The Hoopster
- Author: Alan Lawrence Sitomer
- Language: English
- Series: Hoopster Trilogy
- Genre: Urban fiction
- Publisher: Disney Hyperion
- Publication date: 2005
- Publication place: United States
- Media type: print Paperback
- Pages: 224 pp
- ISBN: 978-0-7868-5483-7
- Followed by: Hip Hop High School

= The Hoopster =

Book by Alan Lawrence Sitomer

The Hoopster (2005) is a novel by American author Alan Lawrence Sitomer. It is the first book in the Hoopster Trilogy.

==Plot summary==
The book is about a black teenager named Andre Anderson, who loves to play basketball with his white best friend Shawn and his cousin Cedric. Andre has a dream of becoming a journalist, so he tries to secure a summer job working at a magazine. Shawn thinks that Andre spends too much time on work and not enough on his social life, so he introduces Andre to a Latino girl named Gwen. Andre's boss at the magazine asks him to write an article on racism.
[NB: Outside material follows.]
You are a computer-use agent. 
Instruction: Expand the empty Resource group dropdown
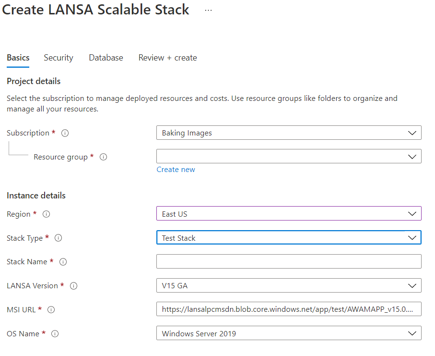[289, 156]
While working on the article, Andre's life seems to be perfect until he is violently attacked by a gang of racists and is sent to hospital. His friends and family are left wondering whether or not he will ever recover from the attack.

==About the author==
In 2003, Sitomer was named teacher of the year by the California Literacy organisation. He also had the honor of meeting former President George W. Bush when he was honored as State Teacher of the Year for California in 2007. The Hoopster is the first in a trilogy of novels by Sitomer. The third novel in the trilogy went on to win the Top Ten Picks for Reluctant Young Adult Readers award from the American Library Association in 2008.